A different ending was shot for the British release, which toned down the behavior of Brian Aherne at the wedding.

Notes

Working titles for this film were Glitter and If You Love Me. Abbie Carter Goodloe received the O. Henry Memorial Award for the short story on which this film is based. According to a Hollywood Reporter news item, a revised ending of the film was shot for the British release in order to prevent possible protestations from the English church, which might have deemed "Terry's" behavior at the marriage altar as too upsetting.
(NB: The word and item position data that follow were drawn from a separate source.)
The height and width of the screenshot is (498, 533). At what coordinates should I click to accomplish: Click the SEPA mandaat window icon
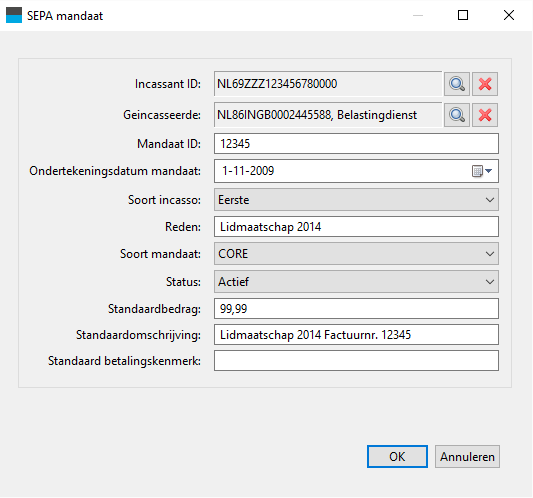pyautogui.click(x=14, y=15)
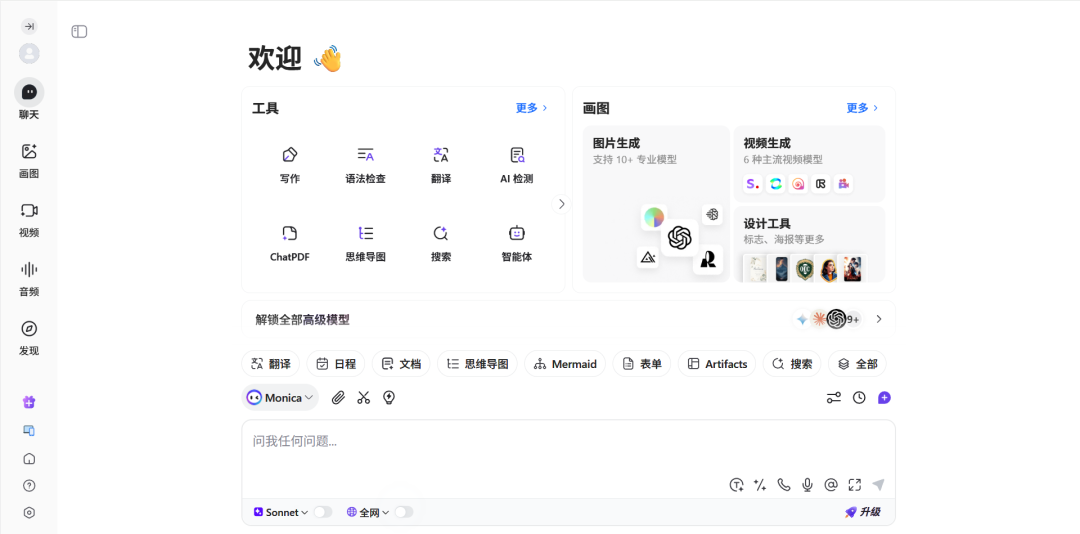Switch to 画图 in the left sidebar
1080x534 pixels.
29,160
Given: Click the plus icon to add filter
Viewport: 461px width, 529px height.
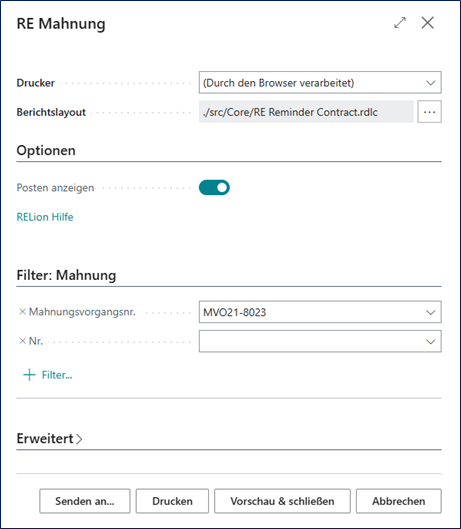Looking at the screenshot, I should 29,375.
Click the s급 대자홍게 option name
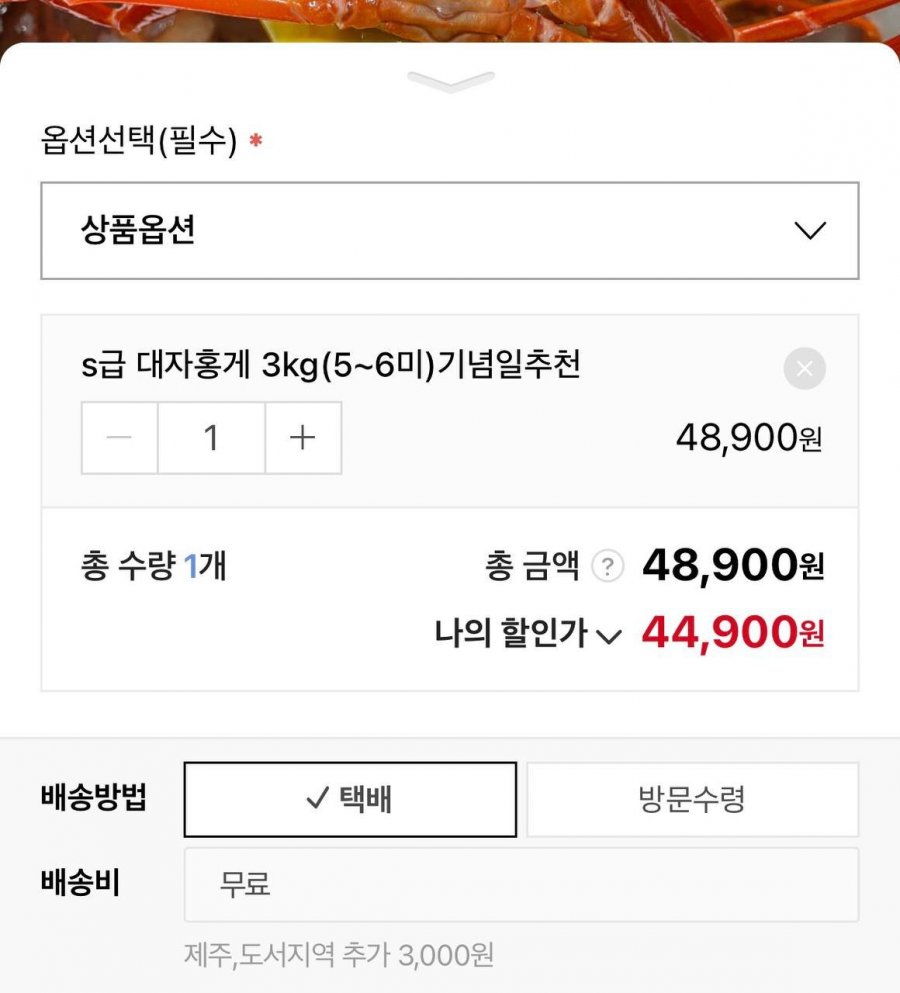Viewport: 900px width, 993px height. 330,366
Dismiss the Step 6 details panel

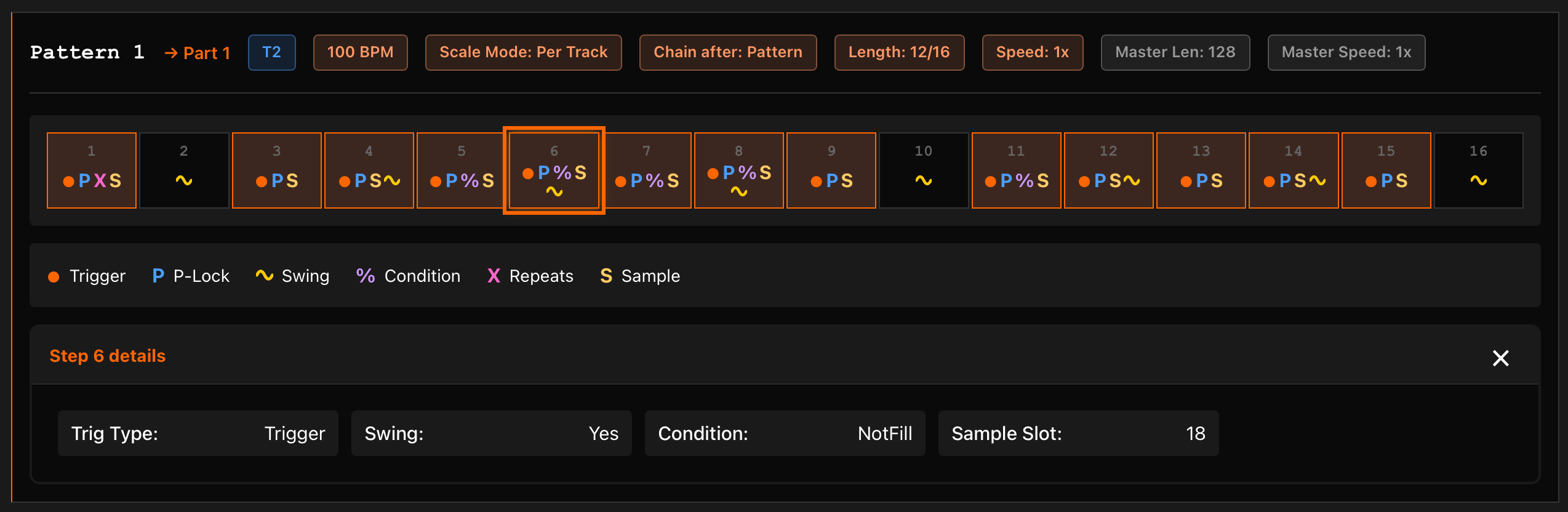click(1500, 358)
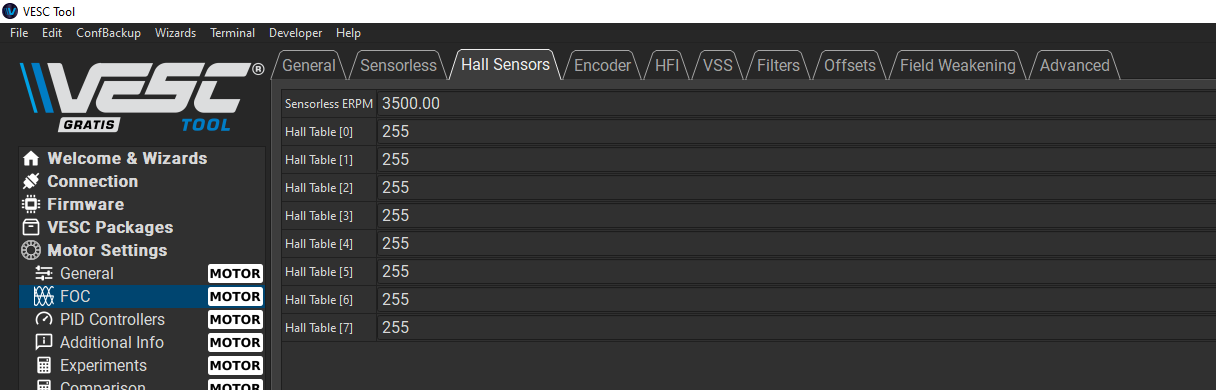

According to censorship material in the MPAA/PCA Collection at the AMPAS Library, the PCA, after reviewing the script for the film, insisted that the statue of Galatea be draped, and that all shots of the statue be done in "good taste." More specifically, the PCA demanded that "Bentley...not be shown with his hand on Galatea's rump." Although Hollywood Reporter production charts list Jean Hersholt and Ralph Morgan in the cast, they did not appear in the released film. Hollywood Reporter production charts and news items list Rudolph Amendt, Shirley Ross Broderick O'Farrell, Adrienne d'Ambricourt and Leona Maricle in the cast, but their appearance in the released film has also not been confirmed. Though most contemporary sources name George Folsey as the sole photographer of this picture, a Hollywood Reporter production chart lists William Daniels. I Live My Life was filmed on location in Santa Catalina and Chatsworth, CA. According to a Daily Variety pre-release news item, an attempt was made to begin filming at the Santa Catalina Island location one month prior to the actual start date for production, but the crew was forced to return to the mainland due to heavy fog in the area.